Brief = Resume the forum thread on proving trigonometric identities, starting right after its last post.

Provided passage =
* START *

1. The problem statement, all variables and given/known data Prove the identity 11. 1 - co5xcos3x - sin5xsin3x = 2sin^2x 50. ln |secx + tanx| = -ln |secx - tanx| 52. The following equation occurs in the study of mechanics: [tex]\sin\theta = \frac{I_1\cos\phi}{\sqrt{(I_1\cos\phi)^2 + (I_2\sin\phi)^2}}[/tex]. It can happen that [tex]I_1 = I_2[/tex]. Assuming that this happens, simplify the equation. 2. Relevant equations 3. The attempt at a solution 11. Idk what I'm doing wrong 50. GRRR!!! 53. Can I make this assumption that [tex]\phi = 45^\circ[/tex] and that [tex]\theta = 45^\circ[/tex]?
For 50 ln(secx + tanx) = -ln(secx - tanx) ln(secx + tanx) = ln(1 / (secx - tanx)) secx + tanx = 1 / (secx - tanx) Cross multiply, and you're good.
So you'd know, 11 is almost done, in case you didn't bother to write the whole computation, if you have already made it. Just cut 1 from both sides of the equation, multiply the result by -1 and then use the fact that sin^2 +cos^2 =1.

* END *

Given material =
* START *

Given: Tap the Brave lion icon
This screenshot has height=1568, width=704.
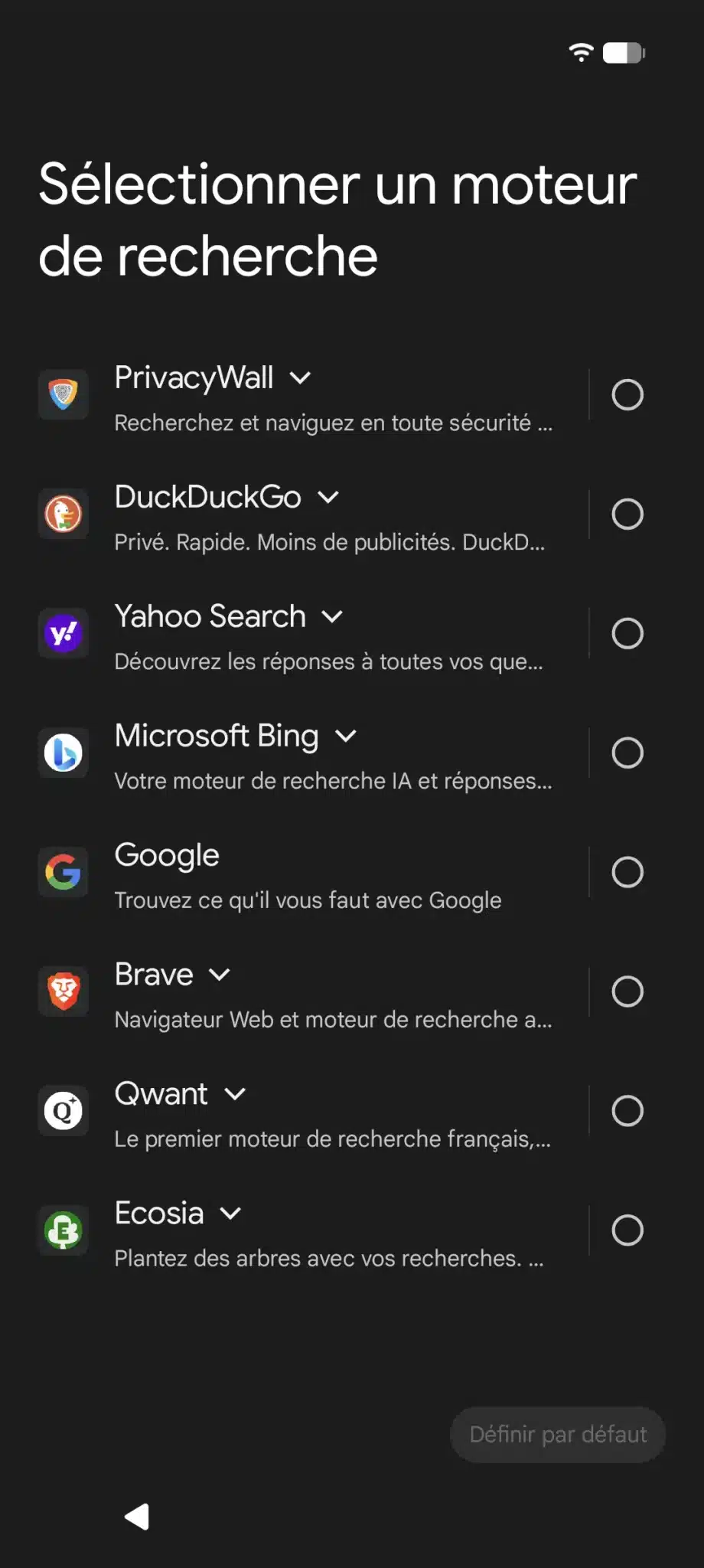Looking at the screenshot, I should click(64, 991).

* END *

Response to this task =
oh wow, very nice. thank you! i didn't even think about taking the e of both sides. anyone for 53? can i make that assumption or did i screw up? i did it about 3x.
You wrote 52 but i think you meant 53. You have [tex]I_{1}^{2}\cos^{4}\theta=I_{2}^{2}\sin^{4}\theta [/tex] You can't take sqrt like that.
how did you get the sin/cos to the 4th power? idk if my handwriting is clear, but [tex]\sin\theta = \frac{I_1\cos\phi}{\sqrt{(I_1\cos\phi)^2 + (I_2\sin\phi)^2}}[/tex]
do you like them? it's from Algebra and Trigonometry, Beecher (Calc-prep book) ... i love it! i didn't learn Trigonometry properly b/c i took it in a 3-week mini-mester ... i love Math now so i'm studying harddd
ok i'm getting the same answer ... i even substituted b/c the damn I's were making me dizzy check my work up to this point plz ... i can't think straight anymore [tex]\sin\theta = \frac{I_1\cos\phi}{\sqrt{(I_1\cos\phi)^2 + (I_2\sin\phi)^2}}[/tex] squaring both sides ... [tex]\sin^2\theta = \frac{I_1^2\cos^2\phi}{I_1^2\cos^2\phi + I_2^2\sin^2\phi}[/tex] is my denominator right, or did i screw it up?
Thanks you. Yes I do. Just finished the first one. wow, I almost missed these ones! I only did examples from 6.3, and nothing exciting was there, so I moved to the next exercise also because I had less time that day, and was tired from the work. I am on the last chapter of that book. I am doing this because I thought I need to brush up my basic skills before I start my first year of university(in EE). In calculus, I got to integration by parts, and then got reluctant.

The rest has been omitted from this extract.